● **Task item**:
Copy out in full each line of the records below that contains the word "perform".

● **Working data**:
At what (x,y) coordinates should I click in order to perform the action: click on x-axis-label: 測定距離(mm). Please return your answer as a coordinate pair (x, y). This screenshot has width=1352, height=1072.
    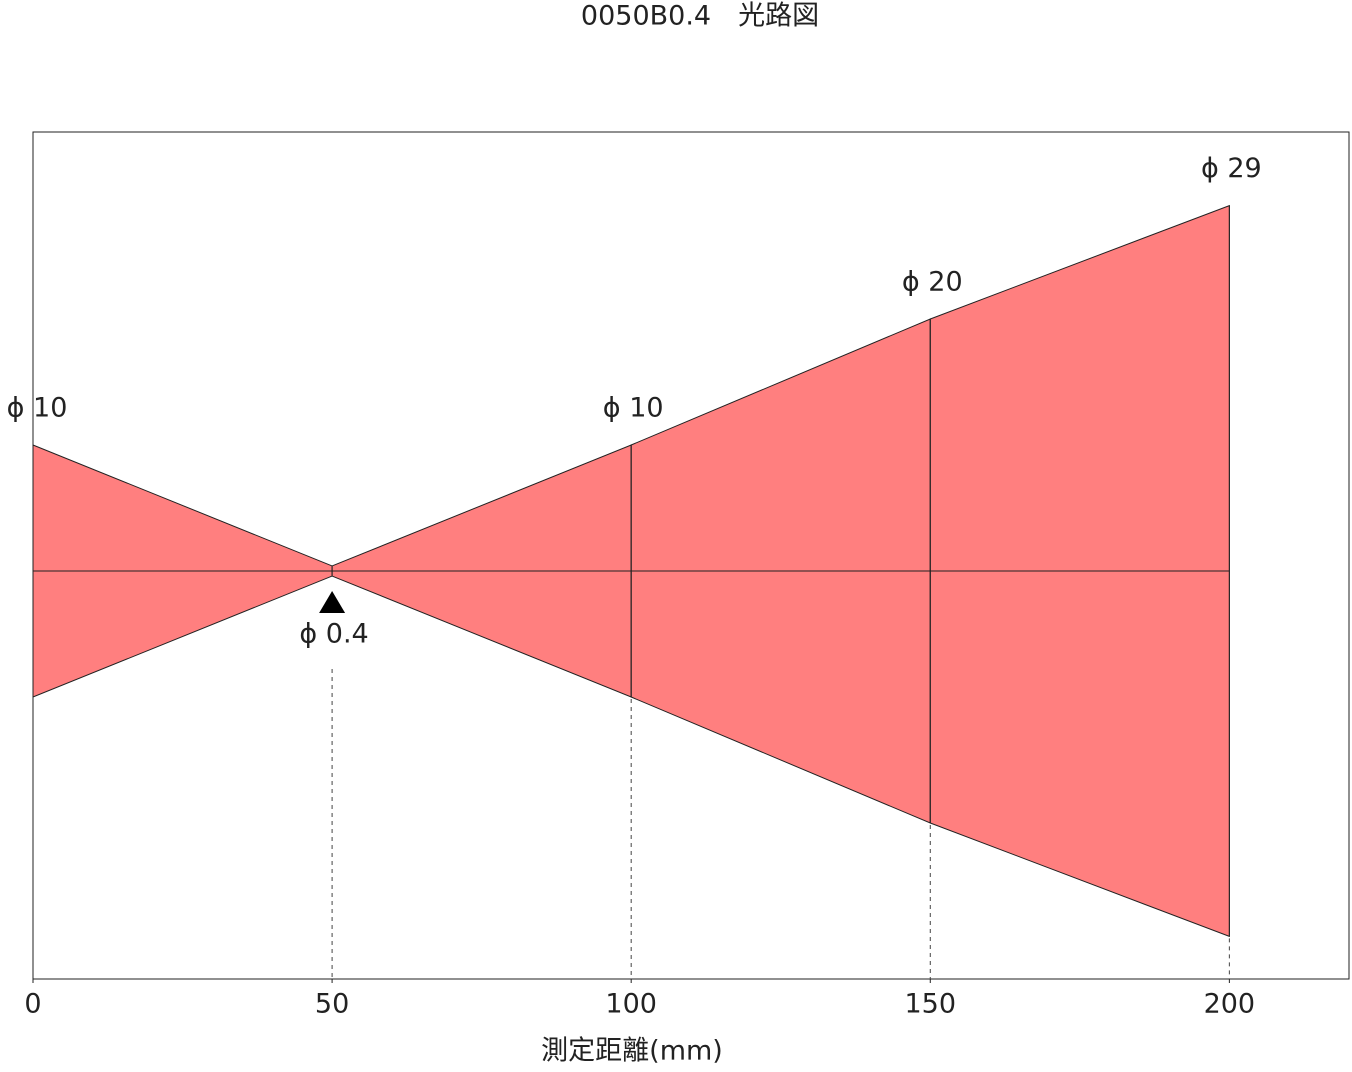
    Looking at the image, I should click on (632, 1052).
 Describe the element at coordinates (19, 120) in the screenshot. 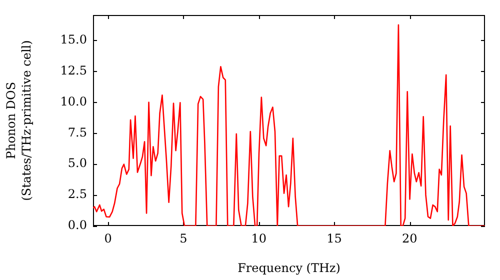

I see `y-axis-title: Phonon DOS (States/THz·primitive cell)` at that location.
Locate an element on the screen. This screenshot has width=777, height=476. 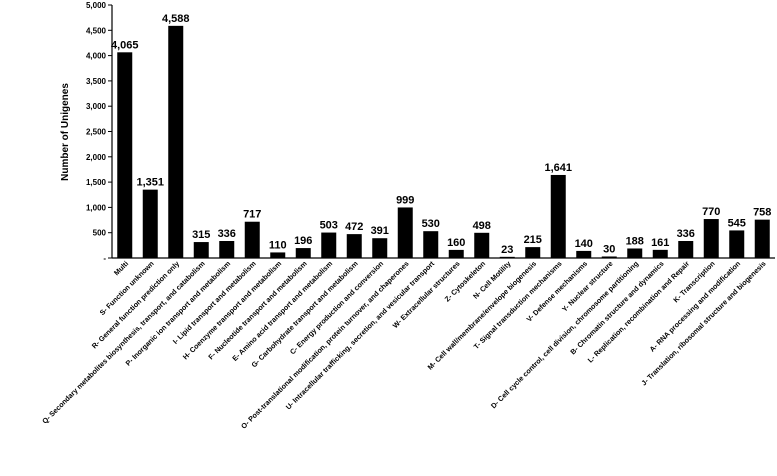
data-label: 161 is located at coordinates (660, 243).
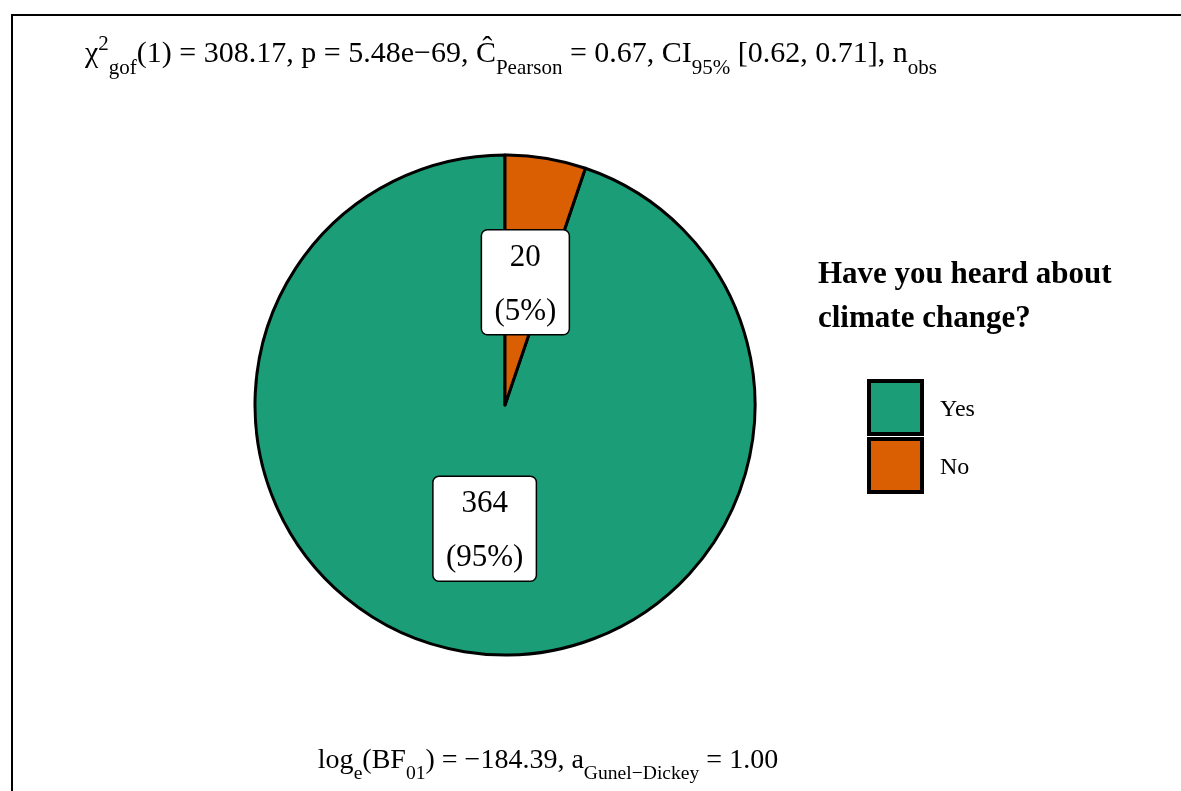  What do you see at coordinates (966, 294) in the screenshot?
I see `legend-title: Have you heard about climate change?` at bounding box center [966, 294].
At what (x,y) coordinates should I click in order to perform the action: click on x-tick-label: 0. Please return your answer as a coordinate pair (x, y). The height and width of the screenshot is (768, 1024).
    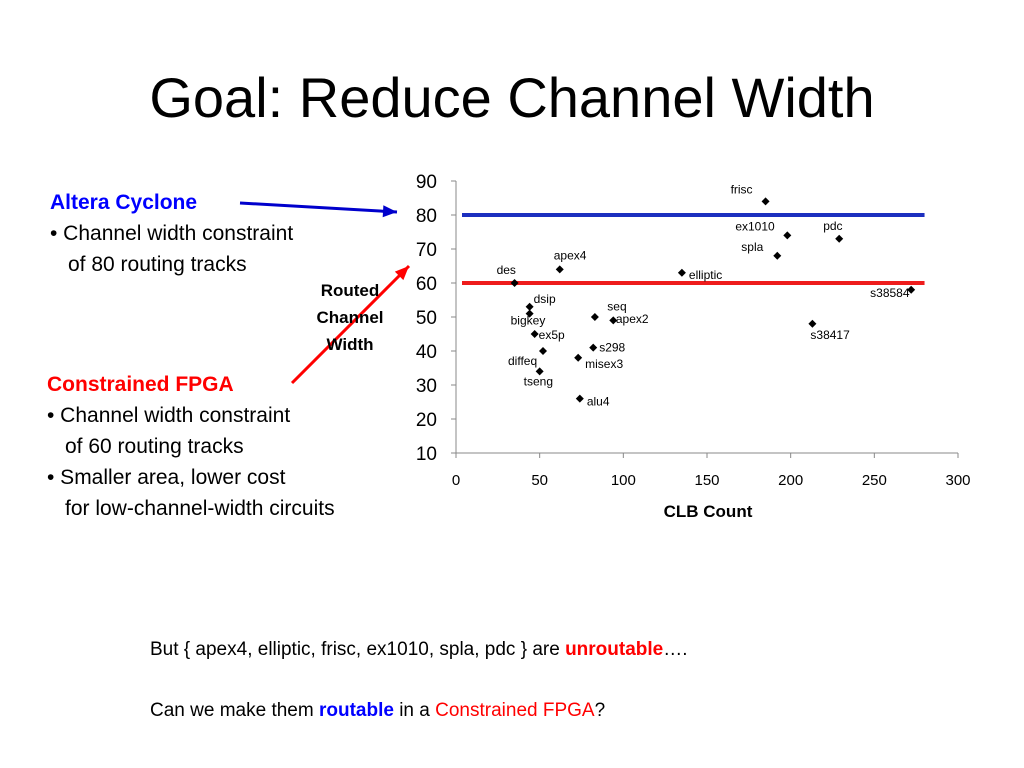
    Looking at the image, I should click on (456, 480).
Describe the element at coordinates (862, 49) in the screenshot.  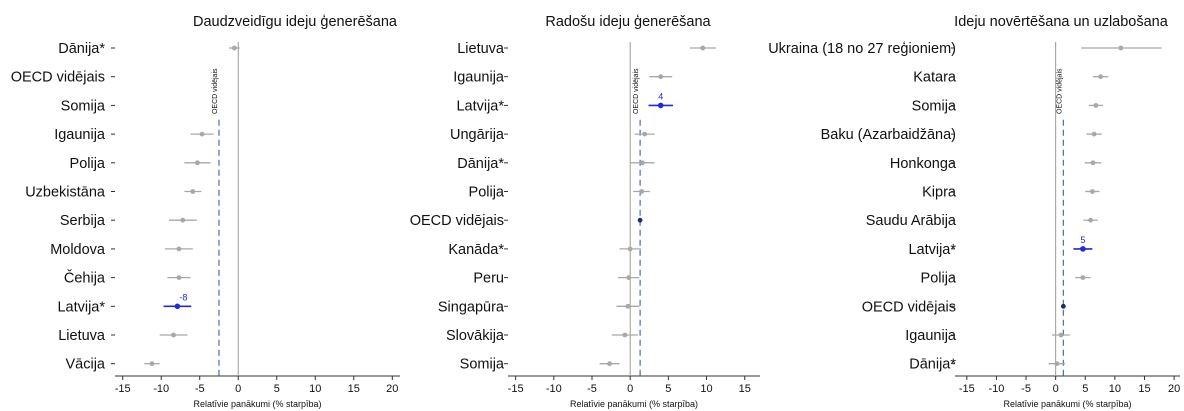
I see `category-label: Ukraina (18 no 27 reģioniem)` at that location.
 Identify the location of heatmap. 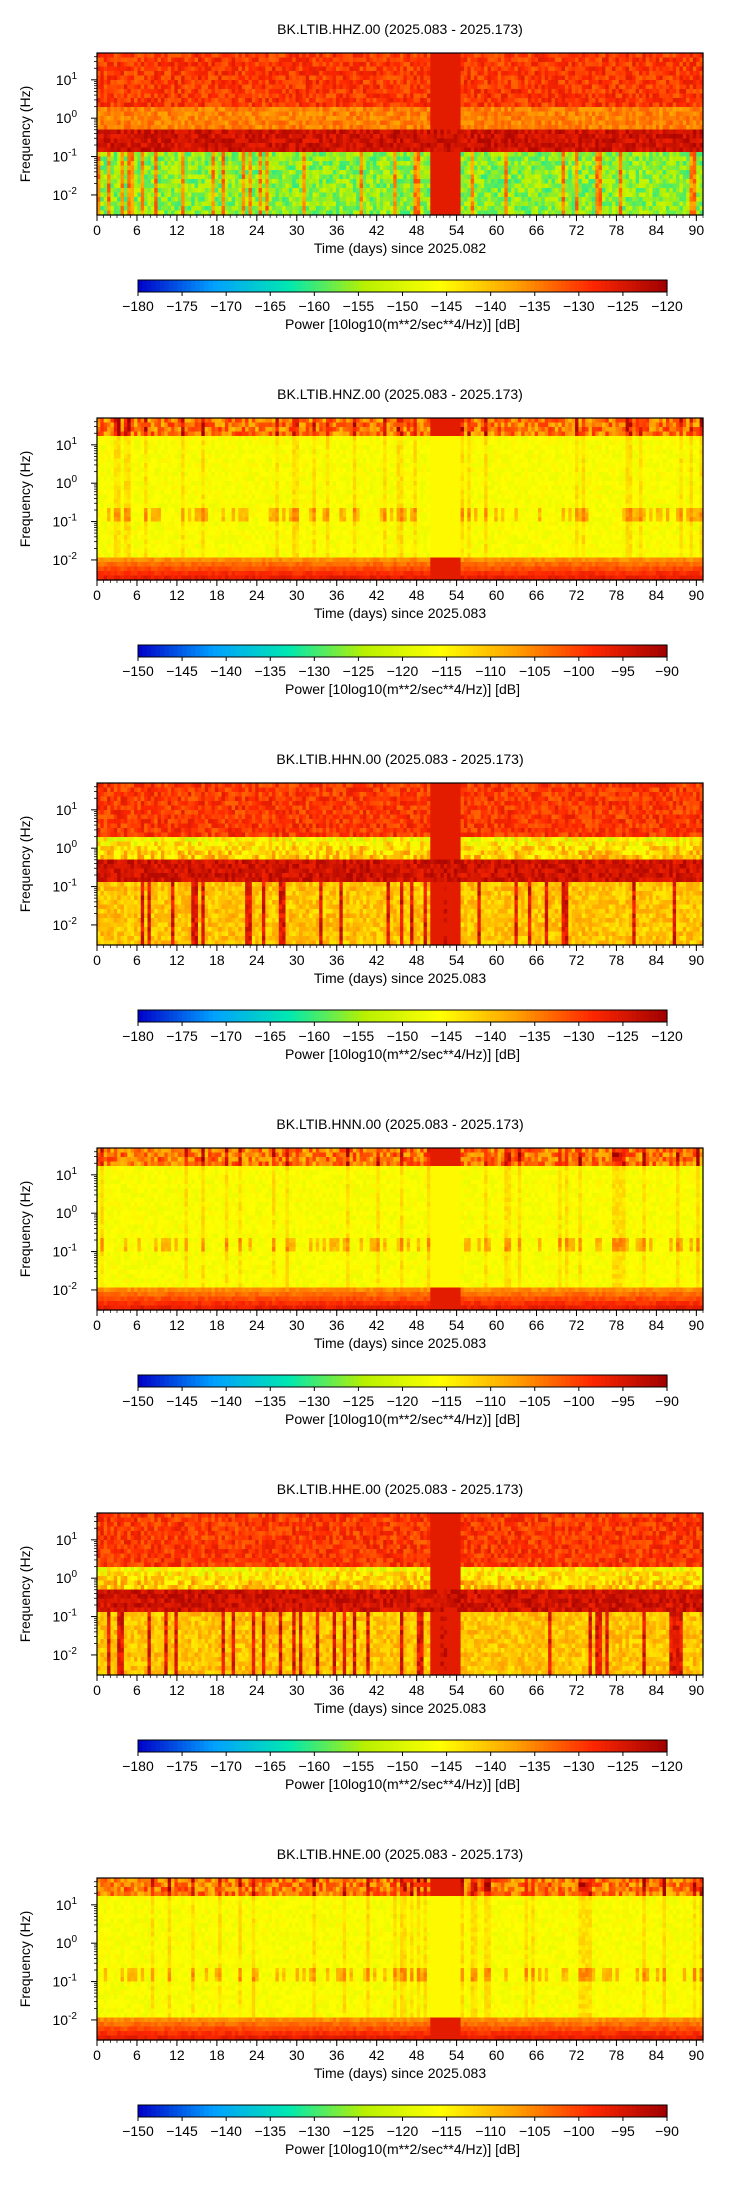
(400, 134).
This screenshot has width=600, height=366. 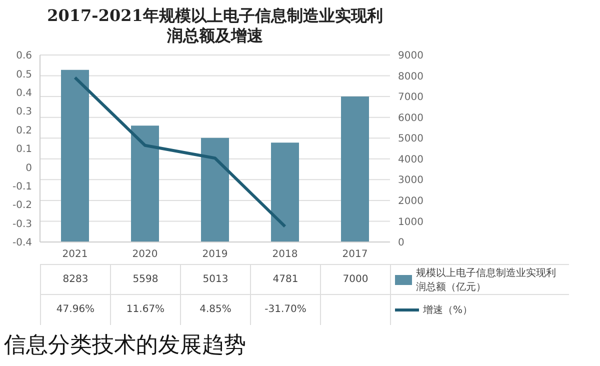 I want to click on y2-tick-label: 6000, so click(x=411, y=118).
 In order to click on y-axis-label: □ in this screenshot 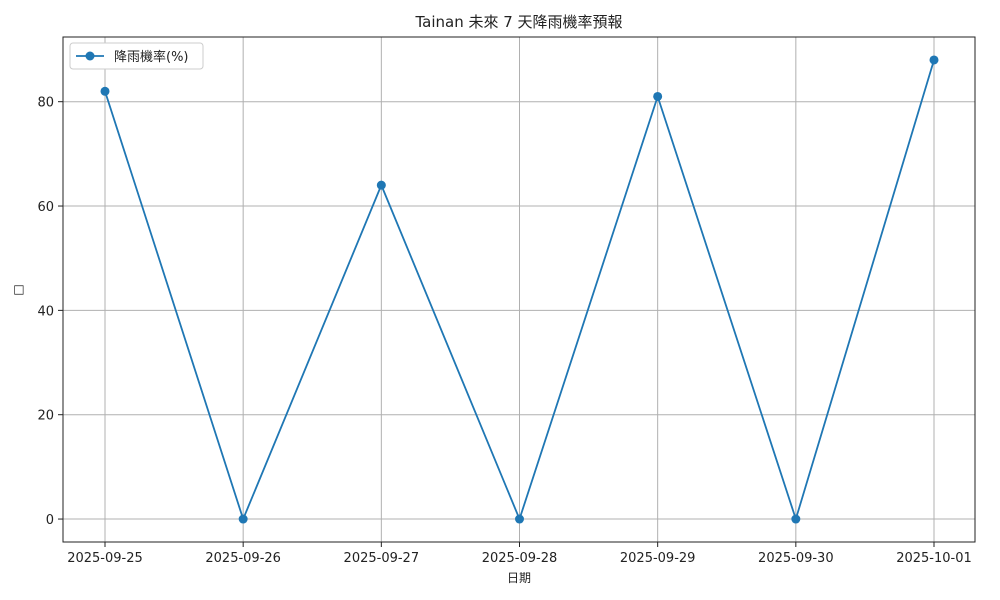, I will do `click(18, 290)`.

● **Exercise result**:
At what (x,y) coordinates should I click in order to perform the action: click on x-axis-label: 測定距離(mm). Please return your answer as a coordinate pair (x, y). This screenshot has width=1352, height=1072.
At what (x,y) coordinates should I click in order to perform the action: click on x-tick-label: 0. Please return your answer as a coordinate pair (x, y). The height and width of the screenshot is (768, 1024).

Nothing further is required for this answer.